Ans.2- Brand sponsorship


Brand manager have four options of sponsoring the brand. They are

1. Manufacturer brand
2. Private brand
3. Licensing
4. Co- branding

Manufacturer brand: The brand owned by manufacturer and promoted either directly
or indirectly. This type of strategy is followed from years. Pillsbury atta is the
manufacturer brand. In the below image you can see the Pillsbury is launching the
Punjabi atta in the market. ( figure 9.4)

Private Brand:

Figure 9.3 Figure 9.4

Private brands are also called as store brands. These brands bearing the store name or
store selected vendor name. Basic ingredients of private labels are

1. It must be a unit package: It is difficult to assign a Private Label character to, say rice
sold loose from a 100 kg bag. Even though it may enhance consumer loyalty for whatever

reason, it does not qualify as a Private Label product.

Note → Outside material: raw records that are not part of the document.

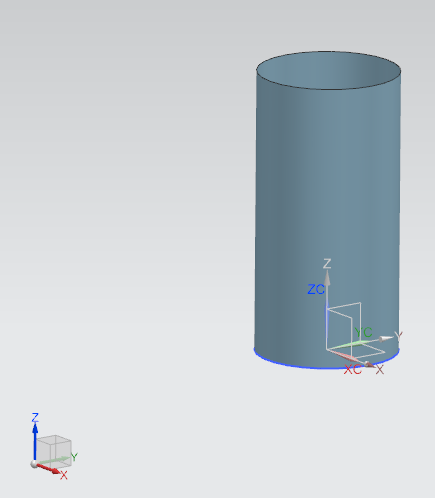
Task: Click the view triad's blue Z axis
Action: [35, 442]
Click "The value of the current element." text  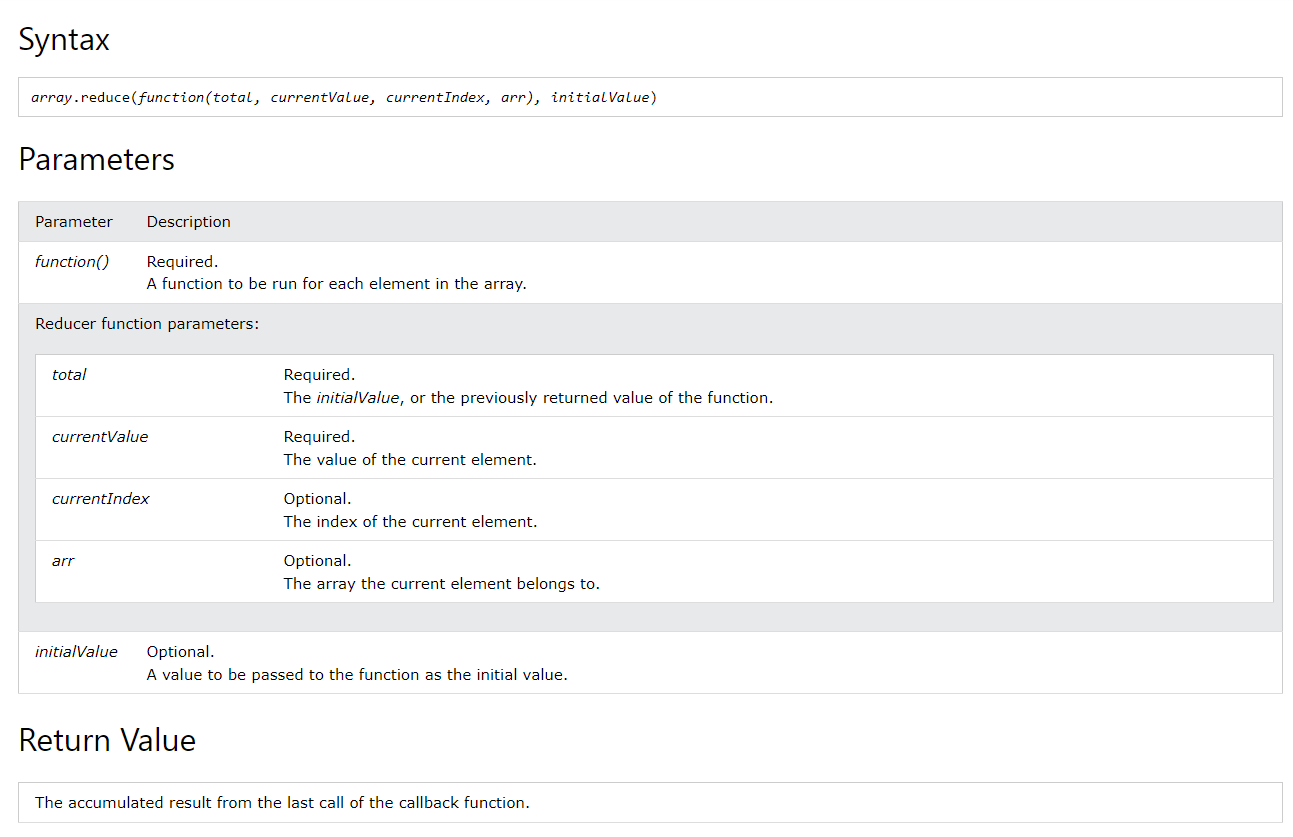click(410, 460)
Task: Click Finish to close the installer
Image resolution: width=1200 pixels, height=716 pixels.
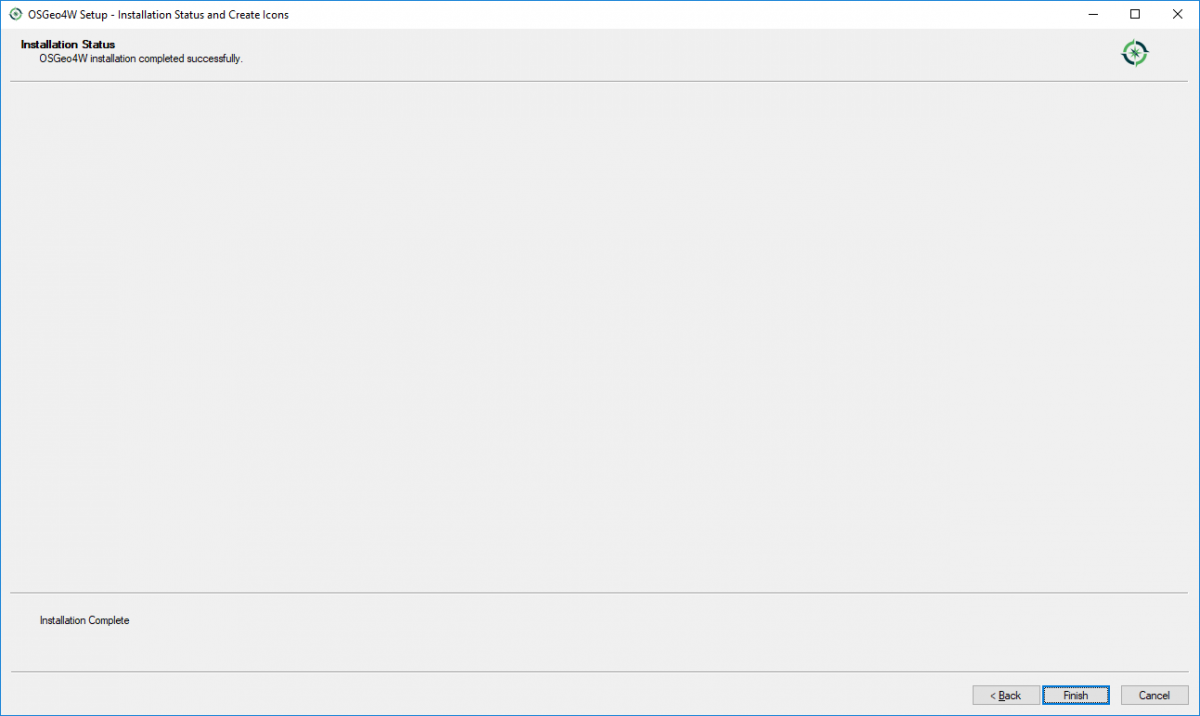Action: click(x=1075, y=695)
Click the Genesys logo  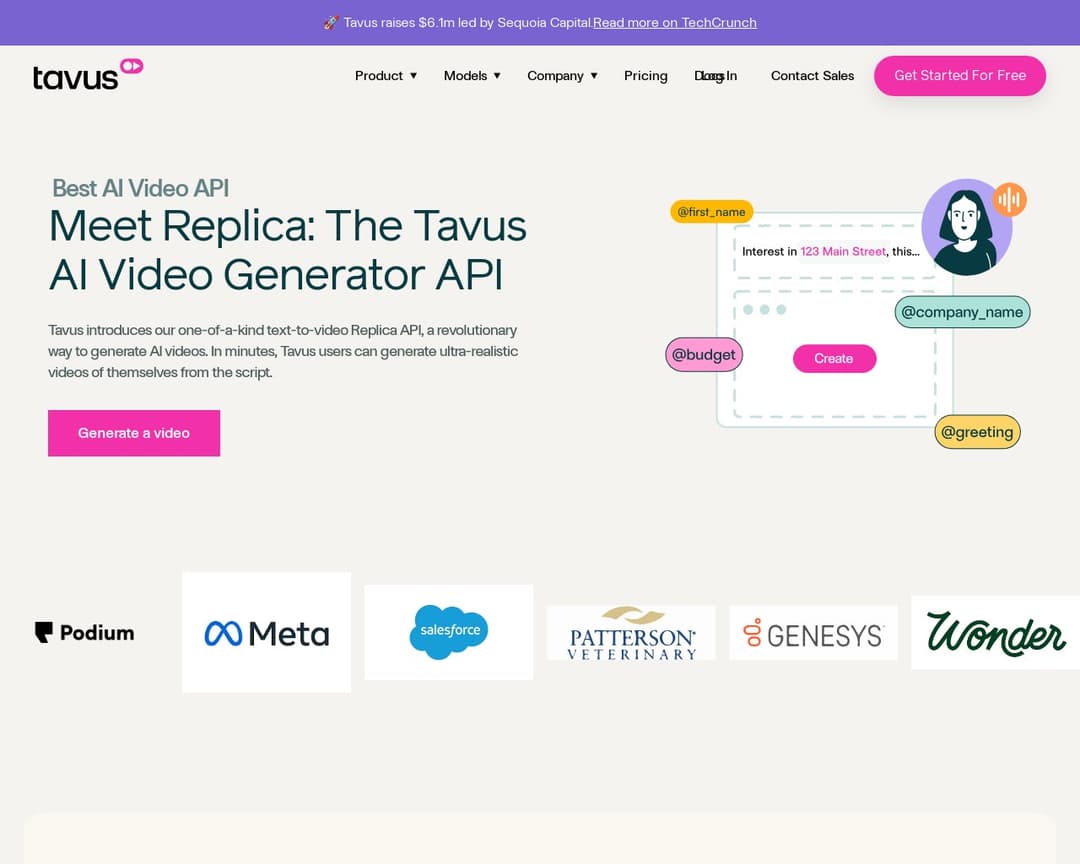[813, 633]
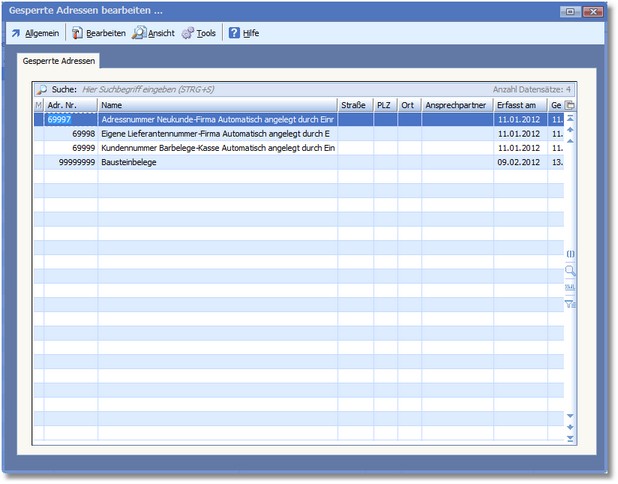Open the Allgemein menu

[x=35, y=33]
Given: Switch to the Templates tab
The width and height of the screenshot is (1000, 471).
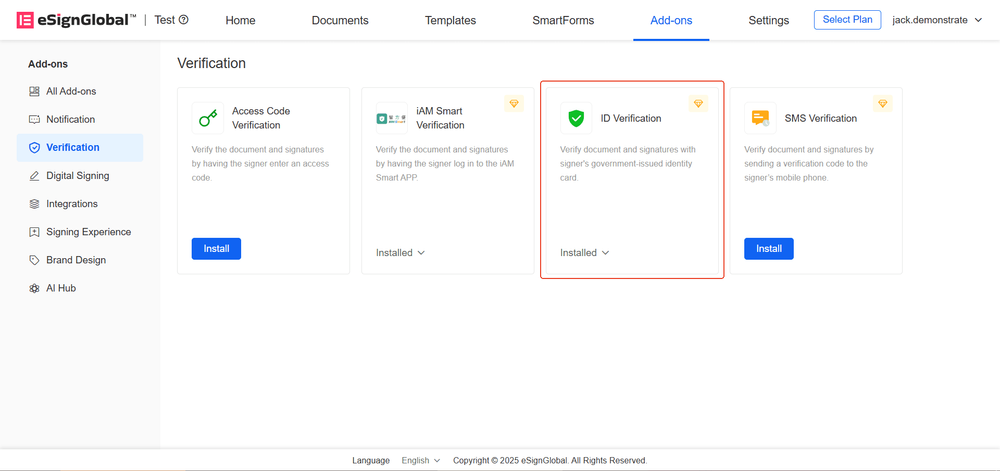Looking at the screenshot, I should click(450, 20).
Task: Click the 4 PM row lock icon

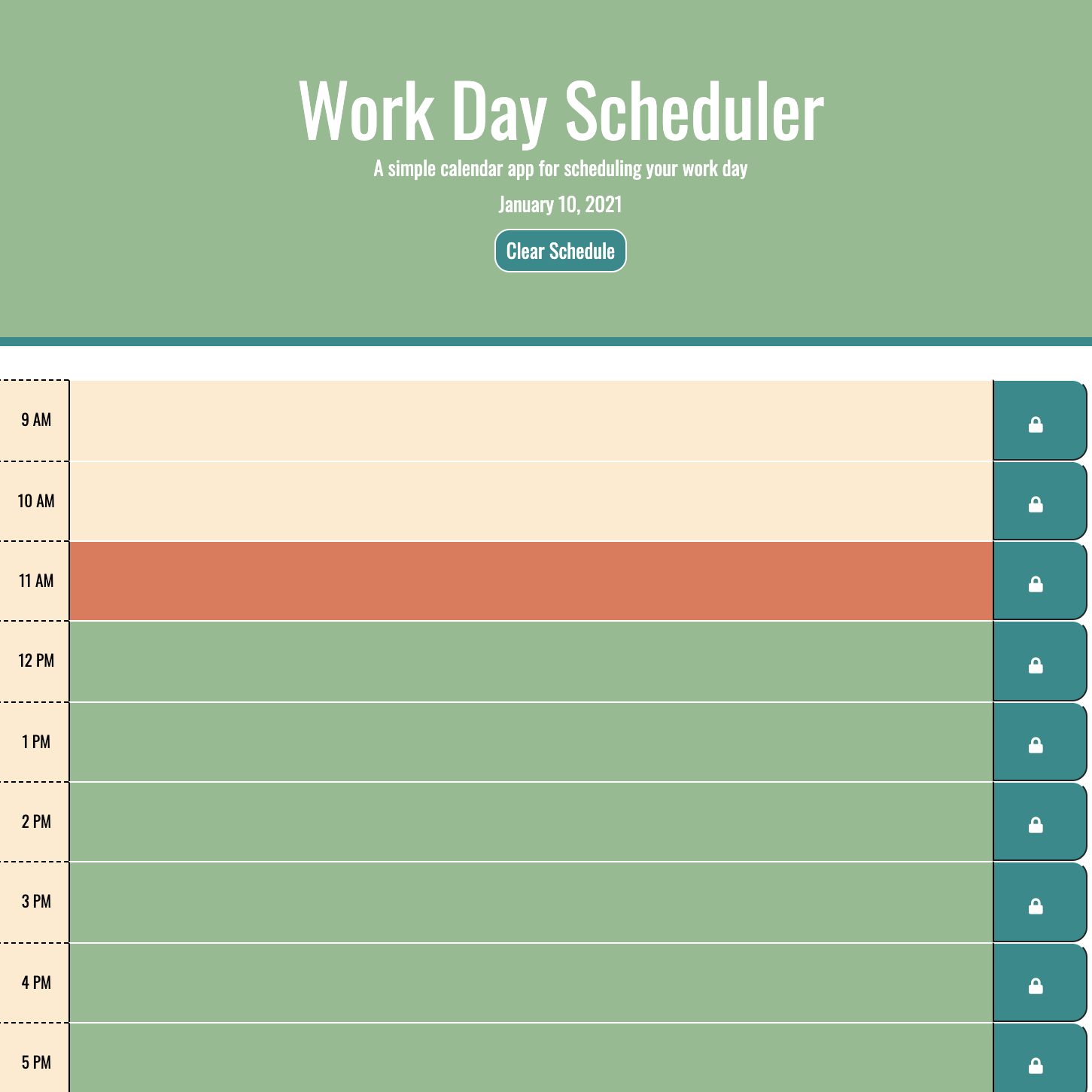Action: tap(1036, 986)
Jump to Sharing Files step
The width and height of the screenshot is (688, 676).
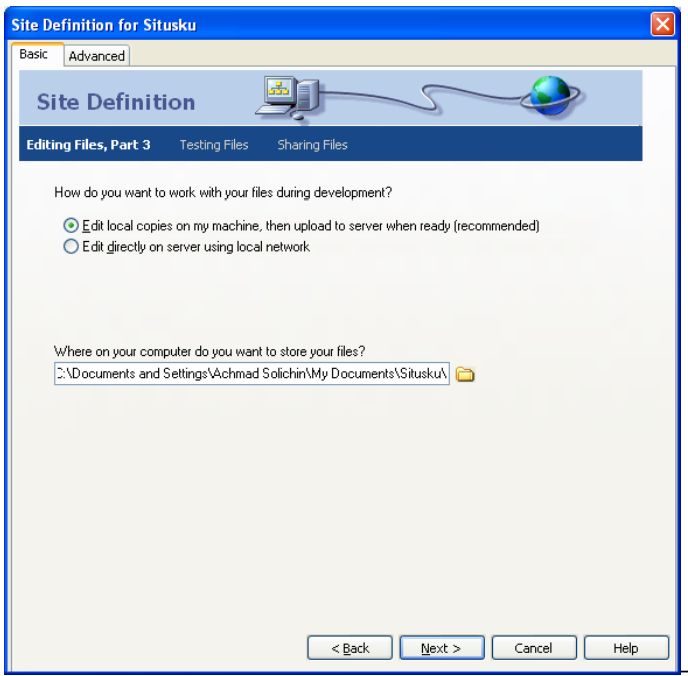[312, 145]
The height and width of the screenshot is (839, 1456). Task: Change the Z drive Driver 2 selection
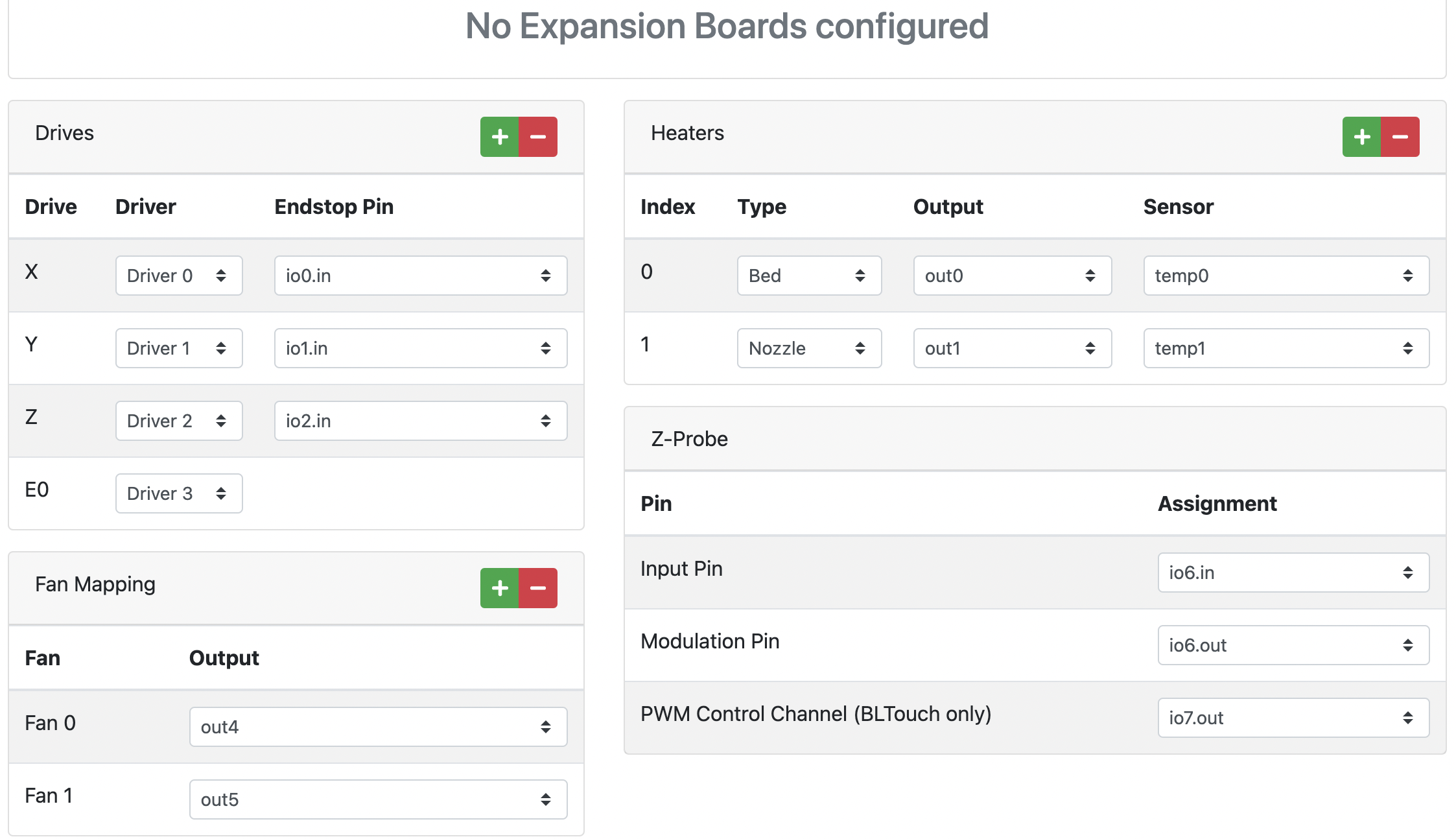click(179, 421)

2. Relabeling: The unit pack must bear only the brand name of the particular store or any
other party the store may choose for its Private Label programme.

Private labels will enhance the category profitability; increase the negotiation power of
the retailer and better value creates better consumer loyalty. All retailers cannot go for the
private labeling. Private labels can be introduced if and only if

1. The consumer is not getting the tangible value.


2. The retailer is not making the enough returns from the sale of the branded
goods.

Emerging issues in private labeling:

1. The private label strategy is effective, profitable and reality.


2. The retailer must understand the price, quality and willingness to pay.
3. The retailer must have a sufficiently large base of loyal customers in the
store before introducing the private label.
4. The focus must be on consumer need and not any private agenda of the
retailers
5. There must be stringent system for the private label production. Quality
control is a must since there is no else to blame.
6. Private label must work to fill- in gaps in the category and not target the
brand leader
7. Smart manufacturers may take a private label initiative of the retailer
seriously and avoid value gaps in the categories as an impediment to growing
private labels.

(Source: Praxis- Business line)

Brand licensing: It is the legal authorization by the trade marked brand owner to allow
another company to use its brand for a fee. For example, Hugo boss, Tommy Hilfiger,
Lovable, Lacoste, and Nike are some of the textile brands those licensed their brands in
the Indian market. The major benefits of brand licensing are low cost, free publicity and
revenue from royalty fees. Brand licensing also suffers from serious limitations like lack
of manufacturing control, and licensing arrangements may fail.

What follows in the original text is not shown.